The jury found that Chris death was drug related, they also found that there was ‘unsatisfactory risk management of a very vulnerable prisoner’.

The jury found failures in:

  • Co-ordinating concerns regarding Chris’s welfare
  • Documenting and sharing information vital to safeguarding Chris
  • Carrying out necessary searches after reports of threats involving bladed weapons, drug use and drug selling
  • Reassuring Chris’s that appropriate actions to keep him safe were being taken

Linda Carpenter, Chris’s mother, said:

“It’s utterly disgraceful to know my son was threatened with a blade and no searches or procedure was followed to ensure a basic level of care was given to him.”

Carole Carpenter, Chris’s sister, said:

“How many times did my brother have to ask for help before anyone listened, its heart-breaking to know that in his final days he was suffering so much and in distress and no one listened.
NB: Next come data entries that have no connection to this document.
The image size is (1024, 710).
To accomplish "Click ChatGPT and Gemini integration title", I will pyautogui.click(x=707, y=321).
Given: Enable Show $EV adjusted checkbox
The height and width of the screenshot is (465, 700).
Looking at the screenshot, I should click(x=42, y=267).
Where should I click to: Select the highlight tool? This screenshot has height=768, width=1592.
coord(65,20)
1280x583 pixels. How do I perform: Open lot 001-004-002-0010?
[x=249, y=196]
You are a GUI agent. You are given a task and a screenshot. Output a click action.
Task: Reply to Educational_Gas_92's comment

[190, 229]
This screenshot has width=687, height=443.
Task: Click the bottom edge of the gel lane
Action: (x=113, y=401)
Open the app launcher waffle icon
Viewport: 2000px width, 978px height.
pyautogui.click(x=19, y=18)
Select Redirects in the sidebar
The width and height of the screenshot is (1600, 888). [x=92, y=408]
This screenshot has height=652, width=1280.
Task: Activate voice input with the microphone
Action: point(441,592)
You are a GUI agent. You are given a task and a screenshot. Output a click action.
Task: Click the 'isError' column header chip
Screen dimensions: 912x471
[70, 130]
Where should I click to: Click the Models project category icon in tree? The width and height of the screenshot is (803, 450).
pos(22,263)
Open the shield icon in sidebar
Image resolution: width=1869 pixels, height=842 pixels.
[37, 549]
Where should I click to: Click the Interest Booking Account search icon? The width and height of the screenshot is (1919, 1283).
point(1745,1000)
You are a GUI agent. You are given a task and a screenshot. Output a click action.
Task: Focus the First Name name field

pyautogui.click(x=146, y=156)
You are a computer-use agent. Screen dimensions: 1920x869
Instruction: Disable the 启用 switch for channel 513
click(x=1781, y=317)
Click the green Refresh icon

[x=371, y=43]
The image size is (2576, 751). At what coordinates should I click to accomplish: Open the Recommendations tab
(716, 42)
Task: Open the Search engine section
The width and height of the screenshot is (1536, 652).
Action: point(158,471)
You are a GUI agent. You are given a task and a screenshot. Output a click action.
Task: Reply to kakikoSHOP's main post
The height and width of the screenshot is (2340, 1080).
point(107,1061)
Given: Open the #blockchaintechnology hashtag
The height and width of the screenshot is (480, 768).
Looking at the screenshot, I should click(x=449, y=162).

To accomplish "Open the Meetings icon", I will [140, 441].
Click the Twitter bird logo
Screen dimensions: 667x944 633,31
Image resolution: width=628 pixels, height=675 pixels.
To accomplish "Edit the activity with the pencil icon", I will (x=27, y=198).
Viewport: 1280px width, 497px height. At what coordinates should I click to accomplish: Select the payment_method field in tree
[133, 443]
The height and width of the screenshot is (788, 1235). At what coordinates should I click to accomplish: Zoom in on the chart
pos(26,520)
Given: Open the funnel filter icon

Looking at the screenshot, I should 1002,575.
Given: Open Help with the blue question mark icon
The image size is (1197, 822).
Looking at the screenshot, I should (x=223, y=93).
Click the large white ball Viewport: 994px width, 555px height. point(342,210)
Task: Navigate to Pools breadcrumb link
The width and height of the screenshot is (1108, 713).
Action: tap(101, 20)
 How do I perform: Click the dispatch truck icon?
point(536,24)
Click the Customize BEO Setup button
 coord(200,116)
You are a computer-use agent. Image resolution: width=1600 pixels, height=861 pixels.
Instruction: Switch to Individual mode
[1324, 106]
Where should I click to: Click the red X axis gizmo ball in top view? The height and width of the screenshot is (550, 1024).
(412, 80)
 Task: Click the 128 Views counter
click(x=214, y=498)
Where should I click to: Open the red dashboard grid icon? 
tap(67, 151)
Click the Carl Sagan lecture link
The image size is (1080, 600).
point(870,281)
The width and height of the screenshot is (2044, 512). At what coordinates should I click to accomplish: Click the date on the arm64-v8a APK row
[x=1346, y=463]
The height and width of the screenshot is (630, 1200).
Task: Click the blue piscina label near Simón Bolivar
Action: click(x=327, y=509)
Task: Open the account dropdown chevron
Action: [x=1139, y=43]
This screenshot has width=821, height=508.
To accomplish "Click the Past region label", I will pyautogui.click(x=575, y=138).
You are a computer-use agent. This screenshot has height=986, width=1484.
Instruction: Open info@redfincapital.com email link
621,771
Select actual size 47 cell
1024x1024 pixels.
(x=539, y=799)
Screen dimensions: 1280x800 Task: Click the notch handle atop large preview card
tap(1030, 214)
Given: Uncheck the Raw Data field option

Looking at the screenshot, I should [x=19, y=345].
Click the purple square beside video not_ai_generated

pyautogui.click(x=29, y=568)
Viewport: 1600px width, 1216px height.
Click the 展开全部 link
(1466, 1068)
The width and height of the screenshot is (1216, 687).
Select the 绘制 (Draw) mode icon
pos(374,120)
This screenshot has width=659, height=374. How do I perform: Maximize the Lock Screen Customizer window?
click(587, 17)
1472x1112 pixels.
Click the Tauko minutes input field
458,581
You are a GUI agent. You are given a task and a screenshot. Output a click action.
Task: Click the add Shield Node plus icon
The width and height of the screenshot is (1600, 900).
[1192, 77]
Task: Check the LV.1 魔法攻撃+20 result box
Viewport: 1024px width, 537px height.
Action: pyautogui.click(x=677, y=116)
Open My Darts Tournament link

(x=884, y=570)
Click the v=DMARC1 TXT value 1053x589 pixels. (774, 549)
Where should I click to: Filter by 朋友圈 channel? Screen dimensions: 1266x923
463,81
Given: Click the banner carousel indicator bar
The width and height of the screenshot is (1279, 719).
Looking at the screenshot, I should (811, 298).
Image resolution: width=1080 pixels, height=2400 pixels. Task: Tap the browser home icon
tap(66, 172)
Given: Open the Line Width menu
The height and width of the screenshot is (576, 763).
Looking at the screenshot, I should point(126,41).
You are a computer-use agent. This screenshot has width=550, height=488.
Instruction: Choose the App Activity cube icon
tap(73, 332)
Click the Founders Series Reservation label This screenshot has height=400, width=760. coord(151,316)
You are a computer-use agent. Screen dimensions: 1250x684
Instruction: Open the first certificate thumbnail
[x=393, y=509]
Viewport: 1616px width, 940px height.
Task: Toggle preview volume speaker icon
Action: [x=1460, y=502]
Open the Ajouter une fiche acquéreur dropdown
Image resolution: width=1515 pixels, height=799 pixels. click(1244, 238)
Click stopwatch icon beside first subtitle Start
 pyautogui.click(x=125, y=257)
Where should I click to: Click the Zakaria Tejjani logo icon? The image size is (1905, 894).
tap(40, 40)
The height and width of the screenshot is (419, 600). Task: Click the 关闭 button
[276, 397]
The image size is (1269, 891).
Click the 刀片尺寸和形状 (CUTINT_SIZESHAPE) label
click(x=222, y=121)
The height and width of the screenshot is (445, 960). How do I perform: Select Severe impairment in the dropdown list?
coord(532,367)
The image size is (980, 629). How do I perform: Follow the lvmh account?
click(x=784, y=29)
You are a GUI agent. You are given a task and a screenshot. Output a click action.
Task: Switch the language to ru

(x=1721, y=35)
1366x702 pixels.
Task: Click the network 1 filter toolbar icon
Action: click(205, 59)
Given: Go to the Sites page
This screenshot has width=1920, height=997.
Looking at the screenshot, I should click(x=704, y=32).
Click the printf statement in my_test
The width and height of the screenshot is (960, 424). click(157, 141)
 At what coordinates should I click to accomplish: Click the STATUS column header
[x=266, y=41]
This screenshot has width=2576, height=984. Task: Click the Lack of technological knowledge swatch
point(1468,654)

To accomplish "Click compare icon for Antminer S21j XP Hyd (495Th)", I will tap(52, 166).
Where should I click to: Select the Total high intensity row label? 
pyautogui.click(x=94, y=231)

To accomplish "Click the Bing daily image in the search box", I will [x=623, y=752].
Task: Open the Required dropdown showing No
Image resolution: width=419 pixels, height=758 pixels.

As a family we believe Chris was attempting to take his own life through all the suffering and distress he was in.”

Deighton Pierce Glynn’s Jo Eggleton said:

“Chris’s story is tragically all too familiar and he won’t have been the only one under threat at this time. Another who was, Darren Williams, took his own life on 4 January 2019. The jury at his inquest found very similar failings. Evidence at Chris’s inquest suggested that everyone was well aware of the problems at the time yet nothing was done to resolve them,”

Chris’s family are represented by Deighton Pierce Glynn’s Jo Eggleton and Maya Sikand of Garden Court Chambers.